Tom Dunn, a spokesman for the New York State Department of Education, responded in an e-mail message to Education Week last week that state officials are willing to “arrive at a solution,” but that it is “premature to outline a solution now.”
Under the federal No Child Left Behind Act, states must include English-language learners in regular standardized assessments in reading and mathematics and use those scores in calculating schools’ and districts’ yearly progress toward statewide achievement goals.
During their first year in the United States, however, English-learners don’t have to take a state’s regular reading test, though they must take the regular math test and an English-language-proficiency test. In addition, states don’t have to include English-learners’ scores in reading and math in calculations of adequate yearly progress until the students’ second round of annual state testing.
New York, however, has continued to use its English-proficiency test, called the New York State ESL Achievement Test, or NYSESLAT, as a substitute for the state’s regular English-language-arts test for the second and third times that English-learners participate in statewide testing.

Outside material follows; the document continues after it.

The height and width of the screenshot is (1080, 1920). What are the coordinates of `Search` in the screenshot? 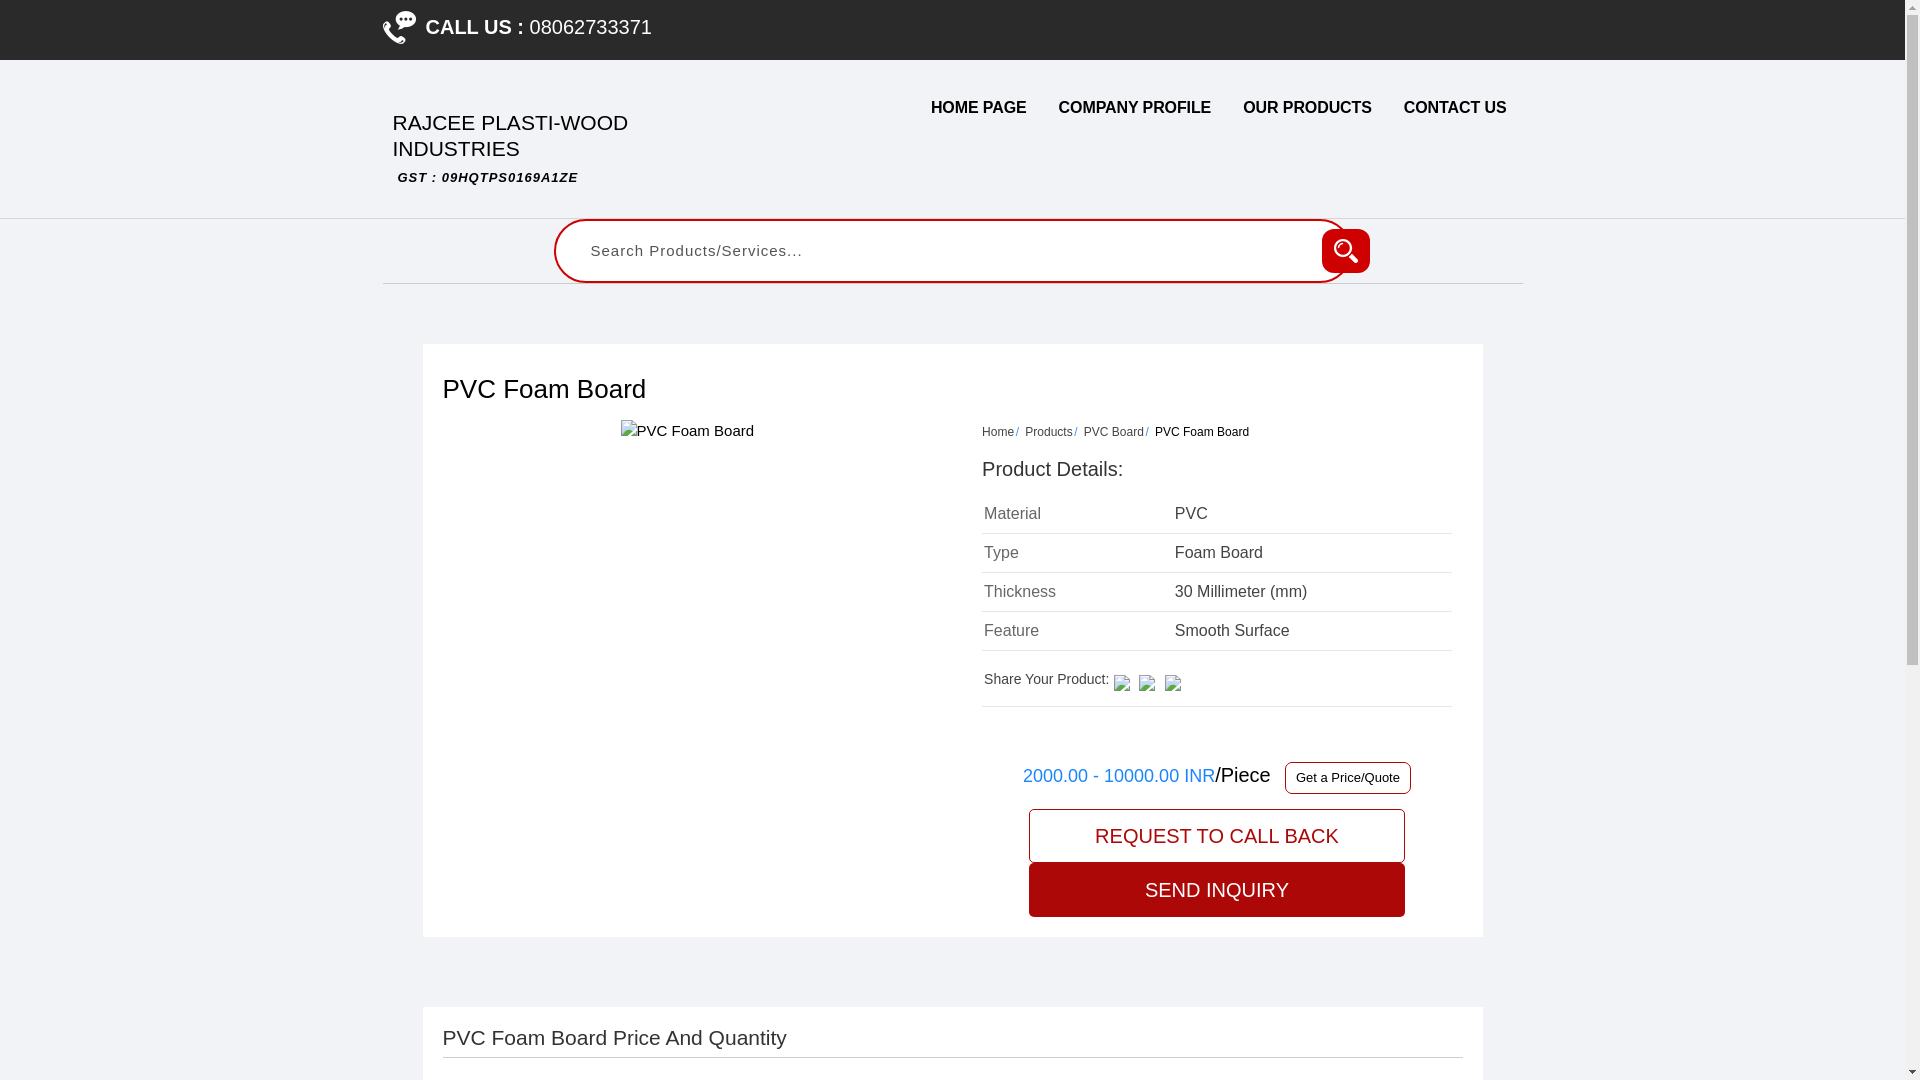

A June 27 letter from the U.S. Department of Education to Mr. Mills said that New York must stop that practice if it is to continue to receive its full amount of Title I funds. The federal department gave the state an “approval pending” rating for its assessment system because of how it uses the NYSESLAT for accountability and for an issue concerning how it assesses special education students. ("Department Raps States on Testing," this issue.)

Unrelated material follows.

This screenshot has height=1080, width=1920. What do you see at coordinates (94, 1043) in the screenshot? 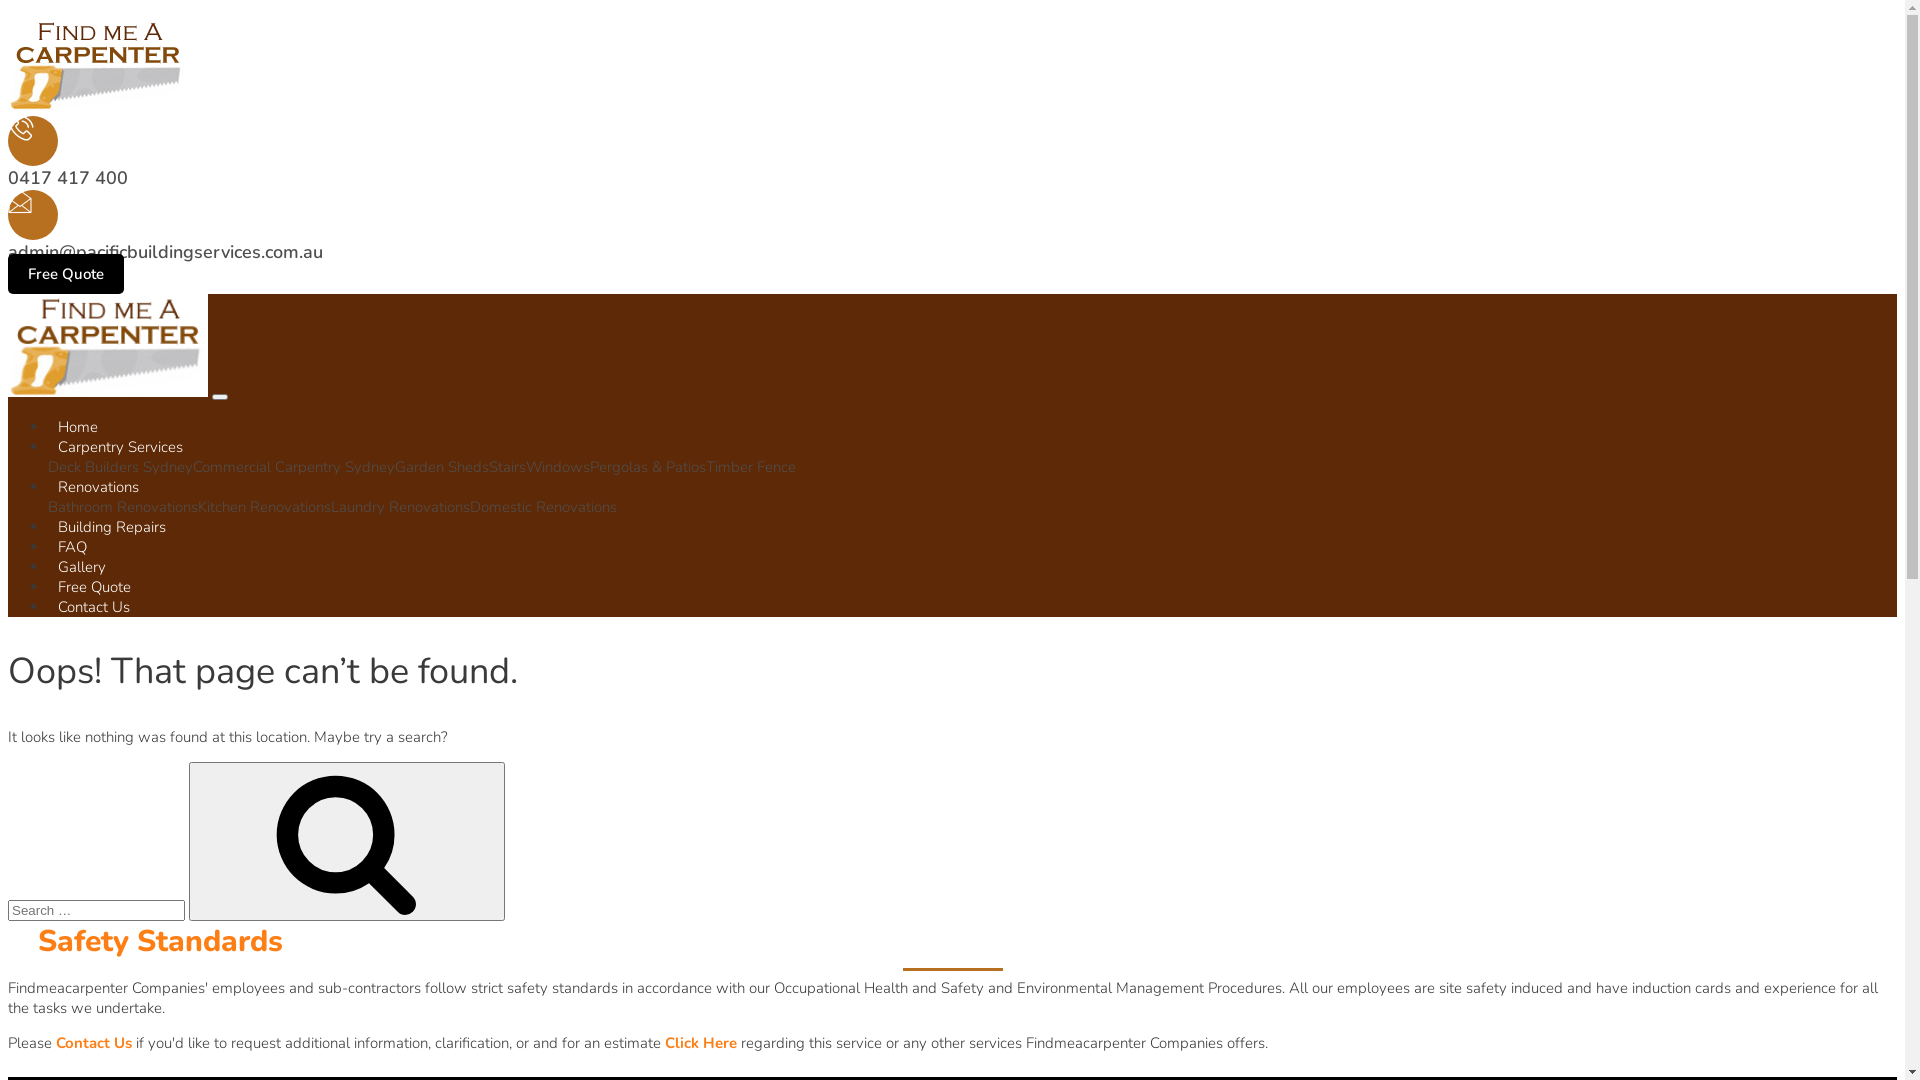
I see `Contact Us` at bounding box center [94, 1043].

The federal officials gave New York 25 business days from receipt of the letter to submit a plan for complying with the NCLB law for the 2006-07 school year. If the state doesn’t stick with its plan, the letter said, it will lose 10 percent of its Title 1, Part A, administrative funds, for fiscal 2006.

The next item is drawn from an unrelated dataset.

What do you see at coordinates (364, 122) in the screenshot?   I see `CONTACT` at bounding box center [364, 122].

Meanwhile, Arizona state Superintendent of Public Instruction Tom Horne is threatening to sue the U.S. government over another matter regarding English-language learners and accountability.
He maintains that the federal government made an oral agreement with Arizona that permits the state to exclude the test scores of English-learners in calculations of adequate yearly progress for the first three years the students are in U.S. schools.
“The big issue is keeping one’s promises,” Mr. Horne said in an interview. Arizona received a letter from the federal Education Department on June 30 approving the state’s assessment system. The letter added that such approval doesn’t resolve the dispute the federal government has with Arizona concerning how it is calculating adequate yearly progress for English-learners.
“We will continue to work to resolve that issue,” the letter said.